Stay Motivated and Lose Weight by Training Like an Athlete

Copyright © 2008 Charles Carter

One of the challenges to people who are looking to improve their fitness is staying motivated until they reach their fitness goals. With about 9 in 10 people wanting to change their appearance (make that: lose weight) as their primary objective, getting all the way to the target weight and keeping those extra pounds off can prove to be much more difficult than some had originally bargained for.

One of the big obstacles that people face is the fact they have been out of shape for years when they decide to finally do something about their fitness, and once they do start working out, the fact that the results that they seek may take awhile and can feel like hard work will test their motivation to the limit. One of the big reasons people hire personal trainers is that, in addition to the education they can receive from a professional instructor, the trainer can create workouts that are consistently fun and engaging as well as an atmosphere of support.
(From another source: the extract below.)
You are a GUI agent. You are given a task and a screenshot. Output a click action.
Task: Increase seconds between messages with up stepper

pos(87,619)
And this can keep a person taking on their fitness motivated all the way to the finish line.

As a personal trainer myself, I believe that one of the best tools to keeping a person really motivated all the way to their goal and target body weight is to set very specific guidelines as to what that goal is, and have the person working out be very excited about what reaching that goal can mean to them. If a person wants to lose 20 pounds, we will discuss in detail what losing 20 pounds can do for their life and how they will feel and be different when they get there. And we come back to this reason over and over again during the period of working toward that goal.

One thing that I found, though, in my career as a trainer is that frequently just having a goal about weight loss is insufficient to keep a person motivated all the way to the end. The reason is that the process of weight loss in a healthy way can be a slow one. Even if a person had a great week of training and eating well, their body may not have changed a lot anyway. That can leave them with a feeling of being unsuccessful, even though everything that they did that week was positive and will benefit them in the long run. So, I was left with the problem of having a person doing everything they need to be doing really well and actually feeling like they were successful even if they hadn't lost a lot of weight in a particular week.

The key is to get all people in the process of improving their fitness thinking like athletes, even if on a smaller scale than someone training for the Olympic Games. I believe that all people have the ability to experience their athleticism on some level, even those that have been out of shape for some time, and when they make a connection to their bodies that allow for this, they can get hooked on that experience and want more of it. They will see that improving their fitness itself feels good and can be fun on its own, and that it would be something they would enjoy doing whether they were losing weight doing it or not. Once a person gets to this level, the irony is that they will lose all the weight they want anyway because they are actually at a point where they will stick with the exercise.

A few years ago, I had the opportunity to be a trainer in a couple of "weight loss" competitions sponsored by a local TV station here in Phoenix. Each of the two years that I participated, I worked with a person who was competing against three others to see who could make the biggest successful lifestyle change over a 5 month period. What the other trainers and I found over the length of the competition was that the people who ended up losing a significant amount of weight were the ones who got to the point that they realiozed that the weight loss was actually secondary in motivation to them feeling fit, athletic and healthy for the first time in a long time. All of the trainers worked with their clients using some techniques that were athletic in nature, similar to how an athlete on a sports team would train, with jumping and running drills, using medicine balls, playing basketball, etc. All of the successful participants said that once they realized they like feeling like they were athletes, they knew they would stick with the program for the rest of their lives.

I use the term "inner athlete" to describe this way of thinking, and I know that it works. Rather than having a client do just cardio, we may set a goal to have them do their first ever 5k road race in 3 months, and their cardio trains them for that in addition to helping them lose weight. Or they want to do a great hike in the coming summer, or their kids are now playing sports and they want to be able to play with them, so I do sports drills with them so they build the skills that any athlete at any age would want to have. These are the things that people like having whether they are losing weight or not, and the fact that this type of exercise helps them lose weight makes it all the better.